L’Ivoirien estime l’entame de saison olympienne «positive» et se prépare avec le groupe pour la première au Vélodrome dimanche contre Auxerre (21h). Il l’attend avec envie, sans pression.
Sourire et décontraction. «La vie est belle. Dans le foot, on a déjà assez de pression comme ça pour ne pas s’en mettre une supplémentaire» lance-t-il devant la presse quand on l’interroge sur une éventuelle appréhension avant sa première au Vél’ dimanche. Baky Koné paraît comme un poisson dans l’eau à Marseille. «Comme je l’ai dit dès le départ, il y a ici beaucoup de bons joueurs et il n’y a pas de souci à se faire. L’ambiance est très bonne, j’aime bien taquiner. Tout se passe bien.»
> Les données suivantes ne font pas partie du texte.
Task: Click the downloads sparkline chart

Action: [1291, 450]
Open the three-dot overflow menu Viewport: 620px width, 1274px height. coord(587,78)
Auteur d’un but éclair à Rennes et toujours aussi percutant en Norvège, l’Ivoirien apporte ce que l’on attendait de lui, à l’instar d’Hatem Ben Arfa. Le changement d’univers avec Nice ne l’a pas bouleversé. «Ce n’est pas la même chose mais l’homme reste le même. Je ne vais pas changer de comportement.» Dissert, l’homme juge alors objectivement l’entame olympienne. «Rennes fut une leçon, c’est clair. Il y a eu des erreurs mais aussi des choses positives. On s’est parlé entre nous afin d’être beaucoup plus solide pour aller plus loin. Tout est parti de là. Mentalement, ça va nous aider dimanche. Il y a donc eu du positif et du négatif mais, globalement le positif l’emporte. On va continuer à travailler avec le coach pour se rapprocher de la perfection»
Le bon de Bergen, le moins bon de Rennes, autant d’éléments à intégrer avant d’accueillir l’AJA au Vélodrome dimanche. L’attaquant oscille entre impatience et prudence. «Je n’ai pas envie de rater le premier match à domicile. Je l’attends, c’est certain mais il ne faut pas se mettre plus de pression que ça. Il faut prendre le maximum de points à domicile. C’est ce qu’on recherche avant tout. Il ne faudra pas se précipiter ni s’affoler mais attendre le bon moment pour marquer.»
Ses raids explosifs seront de précieux atouts en la matière. Baky sera encore une fois l’une des attractions à suivre. Et ce sera sur ses nouvelles terres qu’il n’a pas encore foulées en blanc. «Le Vélodrome est une motivation supplémentaire. Ca donne plutôt envie de donner le meilleur de soi-même.»